66. The shocking consequence of permitting the Second Claim to continue would be that precisely the same issues would fall to be litigated at two successive trials involving the waste of between four and six working weeks of court time and, no doubt, millions of pounds of wasted costs and lost management time, quite apart from the double jeopardy faced by Mr Bishop and Mr Hargreaves to which I have referred. The judge's conclusion was that compliance with what were by then mandatory guidelines could have entirely avoided that wasteful duplication of time, money and effort. I agree that the failure was, as described in the Aldi case, inexcusable. An inexcusable failure to do something which would have contributed so substantially to the economy and efficiency with which this dispute might have been resolved seems to me to be a primary candidate for identification as an abuse."
Do these proceedings constitute an abuse of process?
"112. In any event, as I have already mentioned, the only joint venture which was documented in any way related to 9 Cliveden Place in which it is not alleged that Ms Al Amoudi was involved. It was a venture between Mr Nichol and the Claimants and a corporate vehicle named Westbrooke Properties Limited and was governed by a written joint venture agreement drawn up by Brook Martin, Mr Paton's solicitors. Mr McCormick had a copy of the document and had dealings in relation to the venture under Mr Nichol's power of attorney. In fact, Mr McCormick wrote to Simone Mason at Brook Martin on 3 May 2006 on Elliot Nichol Trading notepaper and confirmed instructions. He stated that it had been agreed on behalf of Westbrook Limited to purchase the ground/basement and first floor flats including planning permission and to return the building to a house. The joint venture agreement was signed by all the parties and dated 3 August 2006."
"118. It seems to me that I am not in a position to make any findings with regard to these matters and that in any event, such findings are not necessary for the purposes of the issues which are before the court in this matter. Furthermore, it seems to me that the relevance of the 9 Cliveden Place venture is only as a contrast to the joint ventures in which it is actually alleged that Ms Al Amoudi took part. In this case there was a detailed, written agreement, signed by all of the parties and drawn up on their behalf by solicitors, something which is patently absent in relation to the alleged ventures with which I am concerned."

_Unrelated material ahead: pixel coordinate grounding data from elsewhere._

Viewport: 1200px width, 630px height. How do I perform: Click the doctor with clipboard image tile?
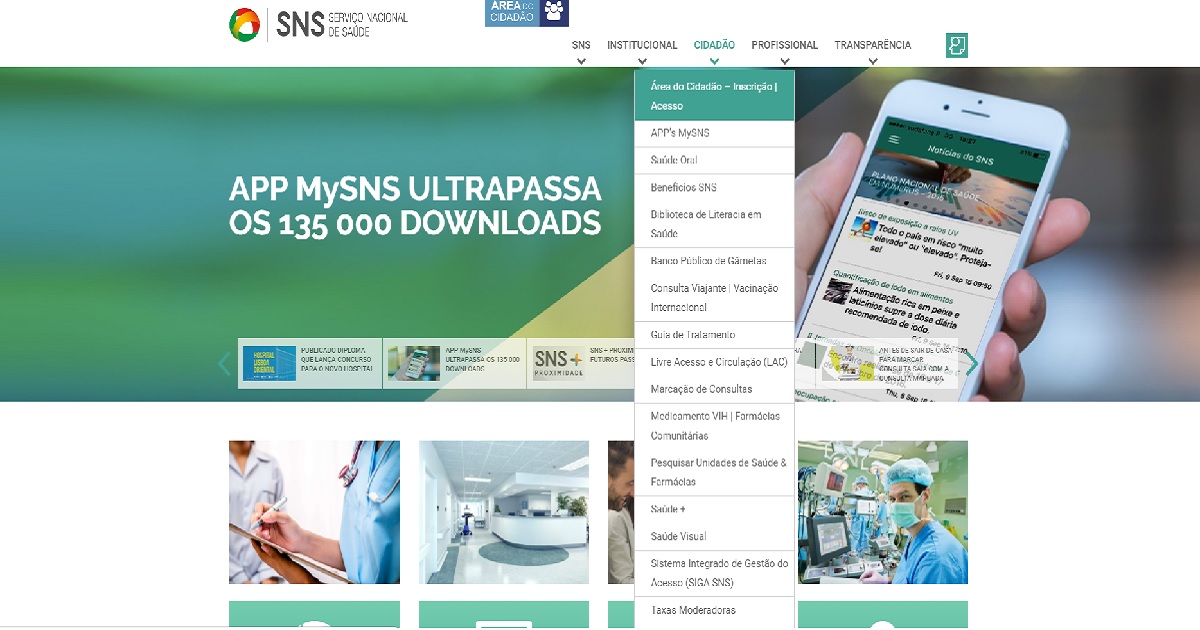314,512
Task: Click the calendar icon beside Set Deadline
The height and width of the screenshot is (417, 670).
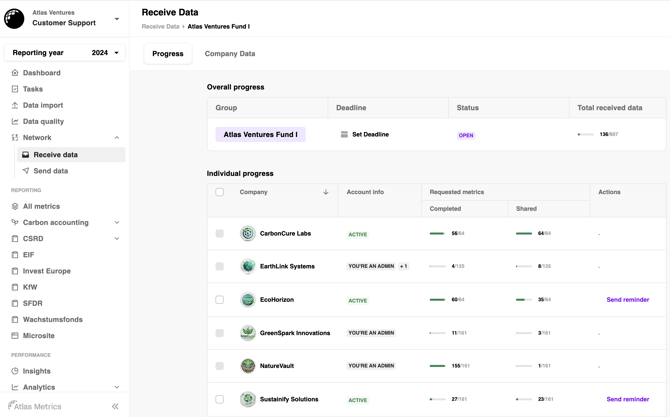Action: pos(344,134)
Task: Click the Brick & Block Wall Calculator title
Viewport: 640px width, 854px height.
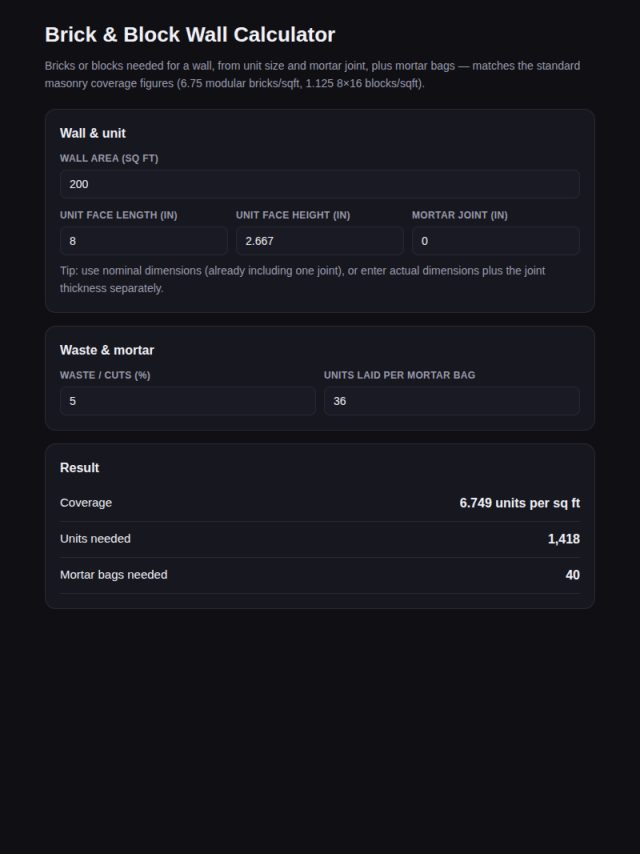Action: (190, 34)
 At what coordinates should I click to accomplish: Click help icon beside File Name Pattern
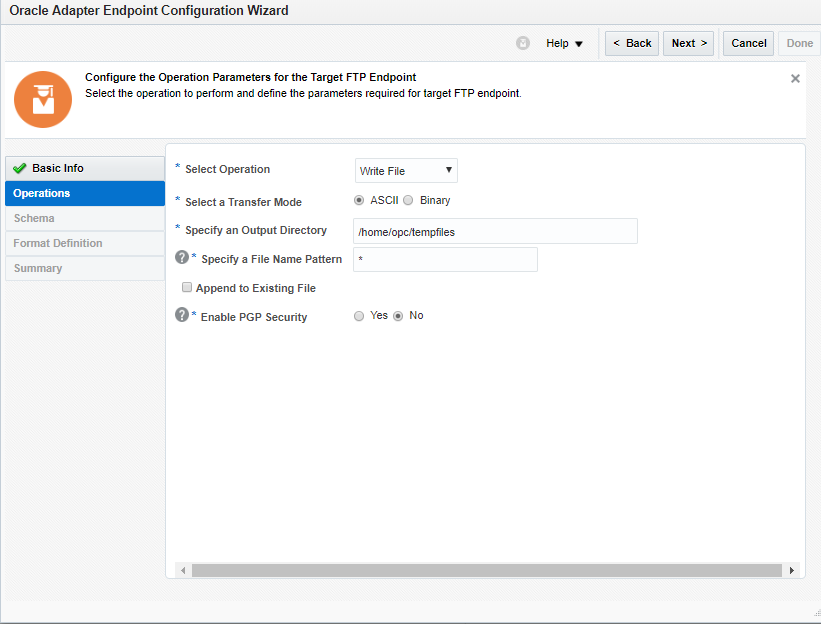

"414. That brings me to the contrast between the way in which the Cliveden Place project was documented and the alleged joint ventures or business arrangements alleged by the Claimants to have existed in relation to Ms Al Amoudi. It is stark. Quite clearly, when business arrangements were in place, the Claimants were used to documenting them in a highly sophisticated way. Not only was there a written agreement in relation to Cliveden Place but in other circumstances in which there was a consortium of investors involved there was a shareholders' agreement, memoranda and notes of investors' meetings. Furthermore, the Claimants made use of special vehicle companies and, for example, where an agreement existed, having purchased a property Mr Nichol transferred it to the special corporate vehicle in accordance with the agreement."
Conclusion
i) refuse the application for permission to adduce further evidence;
ii) dismiss the appeal in relation to the Pont Street Claim and the Oriel Claim;
iii) allow the appeal in relation to the Cliveden Claim.